Work instruction
Can you reproduce, word for word, the part of the CRISPR gene-editing text starting at "Russian bioinformaticians have" and ending at "Acids Research journal."?

Supplied text

..........

Russian bioinformaticians have proposed a new neural network architecture capable of evaluating how well a guide RNA has been chosen for a gene editing experiment. Their approach will facilitate more efficient DNA modification with the popular CRISPR/Cas method and therefore will help develop new strategies for creating genetically modified organisms and find ways of treating grave hereditary disorders. The study, supported by a Russian Science Foundation grant, was published in the Nucleic Acids Research journal.
Genomic editing, and the CRISPR/Cas method in particular, is widely used in various areas of experimental biology, as well as in agriculture and biotechnology.
CRISPR/Cas is one of the many weapons bacteria use to combat viruses. As infection occurs, the pathogen’s DNA penetrates the cell, and since its sequences differ from those of the bacterium, Cas proteins recognize it as foreign hereditary material and cleave it. For the bacterium to respond to the virus faster, the cell stores fragments of the pathogen’s DNA — much like a computer antivirus keeps a collection of viral signatures — and passes them on to next generations so that its Cas could thwart further attacks.

..........

Recorded data

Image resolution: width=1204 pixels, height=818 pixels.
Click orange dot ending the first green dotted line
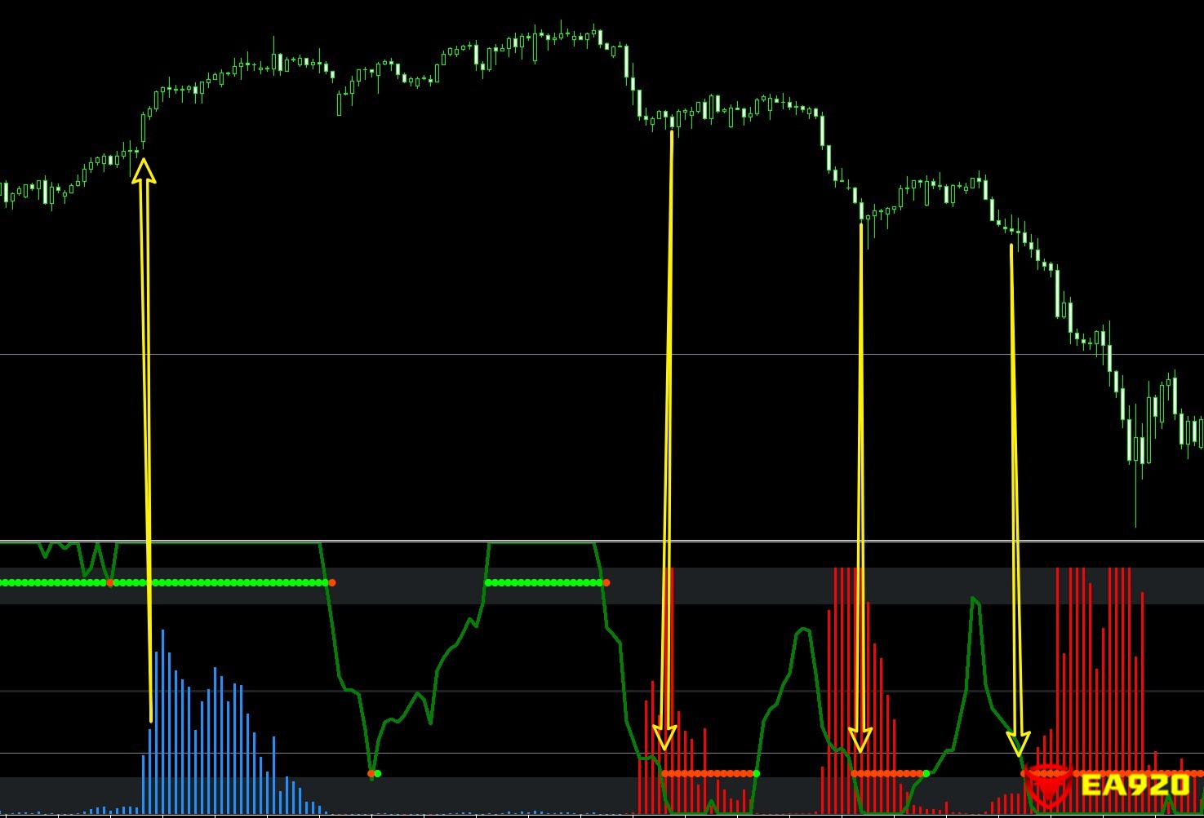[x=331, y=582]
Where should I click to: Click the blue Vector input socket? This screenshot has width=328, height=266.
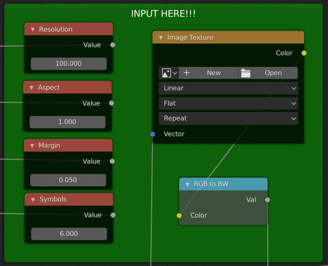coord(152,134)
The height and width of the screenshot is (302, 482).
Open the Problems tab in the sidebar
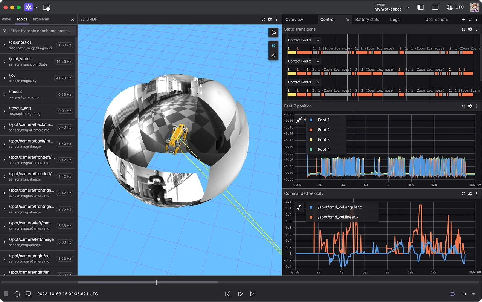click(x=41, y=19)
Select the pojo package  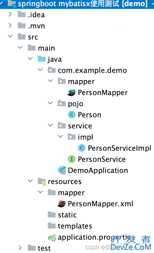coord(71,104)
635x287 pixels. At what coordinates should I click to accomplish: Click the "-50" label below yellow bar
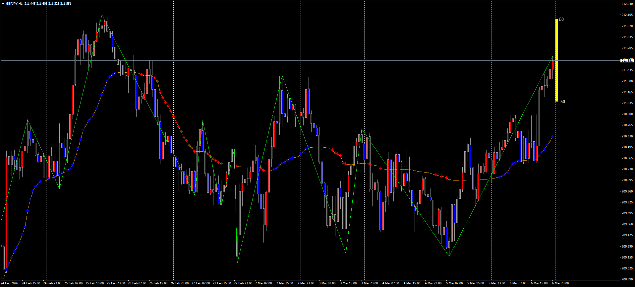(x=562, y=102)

..........

Solved problem
Russian bioinformaticians have proposed a new neural network architecture capable of evaluating how well a guide RNA has been chosen for a gene editing experiment. Their approach will facilitate more efficient DNA modification with the popular CRISPR/Cas method and therefore will help develop new strategies for creating genetically modified organisms and find ways of treating grave hereditary disorders. The study, supported by a Russian Science Foundation grant, was published in the Nucleic Acids Research journal.